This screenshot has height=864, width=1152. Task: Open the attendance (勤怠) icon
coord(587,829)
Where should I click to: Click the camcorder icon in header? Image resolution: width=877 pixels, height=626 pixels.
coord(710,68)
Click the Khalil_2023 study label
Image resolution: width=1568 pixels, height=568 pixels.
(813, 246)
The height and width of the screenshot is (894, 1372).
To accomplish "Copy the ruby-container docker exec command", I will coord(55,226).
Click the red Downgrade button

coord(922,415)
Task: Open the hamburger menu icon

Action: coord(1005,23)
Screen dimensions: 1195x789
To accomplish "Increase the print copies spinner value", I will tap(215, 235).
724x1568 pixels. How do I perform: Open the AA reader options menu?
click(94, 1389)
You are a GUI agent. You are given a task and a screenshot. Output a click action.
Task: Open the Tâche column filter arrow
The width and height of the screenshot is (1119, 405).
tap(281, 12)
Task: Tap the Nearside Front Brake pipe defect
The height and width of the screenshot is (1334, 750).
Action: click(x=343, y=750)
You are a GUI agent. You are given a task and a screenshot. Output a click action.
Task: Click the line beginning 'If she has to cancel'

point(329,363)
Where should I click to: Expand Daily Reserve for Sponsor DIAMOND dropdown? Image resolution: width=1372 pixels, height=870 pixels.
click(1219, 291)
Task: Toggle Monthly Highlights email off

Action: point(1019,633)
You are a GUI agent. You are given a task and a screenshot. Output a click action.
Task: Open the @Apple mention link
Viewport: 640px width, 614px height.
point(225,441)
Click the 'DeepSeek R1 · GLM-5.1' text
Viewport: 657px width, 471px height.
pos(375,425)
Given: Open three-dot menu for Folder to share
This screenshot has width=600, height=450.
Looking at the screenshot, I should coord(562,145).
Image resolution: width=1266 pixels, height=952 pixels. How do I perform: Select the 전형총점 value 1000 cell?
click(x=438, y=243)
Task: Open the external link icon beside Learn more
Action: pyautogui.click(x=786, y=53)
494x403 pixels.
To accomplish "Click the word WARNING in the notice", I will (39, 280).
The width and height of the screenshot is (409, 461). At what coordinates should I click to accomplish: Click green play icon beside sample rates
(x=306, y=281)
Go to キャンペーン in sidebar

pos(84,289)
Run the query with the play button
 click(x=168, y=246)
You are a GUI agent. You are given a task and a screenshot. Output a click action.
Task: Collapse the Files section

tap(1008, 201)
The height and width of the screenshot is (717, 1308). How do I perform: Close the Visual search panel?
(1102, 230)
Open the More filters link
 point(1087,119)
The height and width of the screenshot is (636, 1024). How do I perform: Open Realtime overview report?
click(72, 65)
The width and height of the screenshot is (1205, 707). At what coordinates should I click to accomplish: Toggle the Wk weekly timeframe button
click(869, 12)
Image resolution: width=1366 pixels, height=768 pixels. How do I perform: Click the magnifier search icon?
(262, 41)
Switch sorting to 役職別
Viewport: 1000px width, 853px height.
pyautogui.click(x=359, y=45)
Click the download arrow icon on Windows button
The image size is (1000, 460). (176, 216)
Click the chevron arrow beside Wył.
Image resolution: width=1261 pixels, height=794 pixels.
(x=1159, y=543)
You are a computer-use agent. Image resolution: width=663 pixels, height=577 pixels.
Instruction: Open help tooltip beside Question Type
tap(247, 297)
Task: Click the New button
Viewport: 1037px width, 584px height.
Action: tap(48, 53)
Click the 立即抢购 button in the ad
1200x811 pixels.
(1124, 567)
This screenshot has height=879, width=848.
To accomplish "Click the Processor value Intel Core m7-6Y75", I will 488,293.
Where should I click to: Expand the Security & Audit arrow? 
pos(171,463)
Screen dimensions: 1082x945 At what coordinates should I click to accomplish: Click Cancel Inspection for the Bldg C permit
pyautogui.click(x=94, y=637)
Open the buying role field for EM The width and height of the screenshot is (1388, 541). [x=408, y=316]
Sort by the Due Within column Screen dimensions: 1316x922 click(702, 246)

* * * * * * *

Task brief –
Retype the material exactly, including every line.

Written solution –
This screenshot has height=864, width=1152. Task: Open the attendance (勤怠) icon
coord(587,829)
Where should I click to: Click the camcorder icon in header? Image resolution: width=877 pixels, height=626 pixels.
coord(710,68)
Click the Khalil_2023 study label
Image resolution: width=1568 pixels, height=568 pixels.
(813, 246)
The height and width of the screenshot is (894, 1372).
To accomplish "Copy the ruby-container docker exec command", I will coord(55,226).
Click the red Downgrade button

coord(922,415)
Task: Open the hamburger menu icon

Action: coord(1005,23)
Screen dimensions: 1195x789
To accomplish "Increase the print copies spinner value", I will tap(215, 235).
724x1568 pixels. How do I perform: Open the AA reader options menu?
click(94, 1389)
You are a GUI agent. You are given a task and a screenshot. Output a click action.
Task: Open the Tâche column filter arrow
The width and height of the screenshot is (1119, 405).
tap(281, 12)
Task: Tap the Nearside Front Brake pipe defect
The height and width of the screenshot is (1334, 750).
Action: click(x=343, y=750)
You are a GUI agent. You are given a task and a screenshot. Output a click action.
Task: Click the line beginning 'If she has to cancel'

point(329,363)
Where should I click to: Expand Daily Reserve for Sponsor DIAMOND dropdown? Image resolution: width=1372 pixels, height=870 pixels.
click(1219, 291)
Task: Toggle Monthly Highlights email off

Action: point(1019,633)
You are a GUI agent. You are given a task and a screenshot. Output a click action.
Task: Open the @Apple mention link
Viewport: 640px width, 614px height.
point(225,441)
Click the 'DeepSeek R1 · GLM-5.1' text
Viewport: 657px width, 471px height.
pos(375,425)
Given: Open three-dot menu for Folder to share
This screenshot has width=600, height=450.
Looking at the screenshot, I should coord(562,145).
Image resolution: width=1266 pixels, height=952 pixels. How do I perform: Select the 전형총점 value 1000 cell?
click(x=438, y=243)
Task: Open the external link icon beside Learn more
Action: pyautogui.click(x=786, y=53)
494x403 pixels.
To accomplish "Click the word WARNING in the notice", I will (39, 280).
The width and height of the screenshot is (409, 461). At what coordinates should I click to accomplish: Click green play icon beside sample rates
(x=306, y=281)
Go to キャンペーン in sidebar

pos(84,289)
Run the query with the play button
 click(x=168, y=246)
You are a GUI agent. You are given a task and a screenshot. Output a click action.
Task: Collapse the Files section

tap(1008, 201)
The height and width of the screenshot is (717, 1308). How do I perform: Close the Visual search panel?
(1102, 230)
Open the More filters link
 point(1087,119)
The height and width of the screenshot is (636, 1024). How do I perform: Open Realtime overview report?
click(72, 65)
The width and height of the screenshot is (1205, 707). At what coordinates should I click to accomplish: Toggle the Wk weekly timeframe button
click(869, 12)
Image resolution: width=1366 pixels, height=768 pixels. How do I perform: Click the magnifier search icon?
(262, 41)
Switch sorting to 役職別
Viewport: 1000px width, 853px height.
pyautogui.click(x=359, y=45)
Click the download arrow icon on Windows button
The image size is (1000, 460). (176, 216)
Click the chevron arrow beside Wył.
Image resolution: width=1261 pixels, height=794 pixels.
(x=1159, y=543)
You are a computer-use agent. Image resolution: width=663 pixels, height=577 pixels.
Instruction: Open help tooltip beside Question Type
tap(247, 297)
Task: Click the New button
Viewport: 1037px width, 584px height.
Action: tap(48, 53)
Click the 立即抢购 button in the ad
1200x811 pixels.
(1124, 567)
This screenshot has height=879, width=848.
To accomplish "Click the Processor value Intel Core m7-6Y75", I will 488,293.
Where should I click to: Expand the Security & Audit arrow? 
pos(171,463)
Screen dimensions: 1082x945 At what coordinates should I click to accomplish: Click Cancel Inspection for the Bldg C permit
pyautogui.click(x=94, y=637)
Open the buying role field for EM The width and height of the screenshot is (1388, 541). [x=408, y=316]
Sort by the Due Within column Screen dimensions: 1316x922 click(702, 246)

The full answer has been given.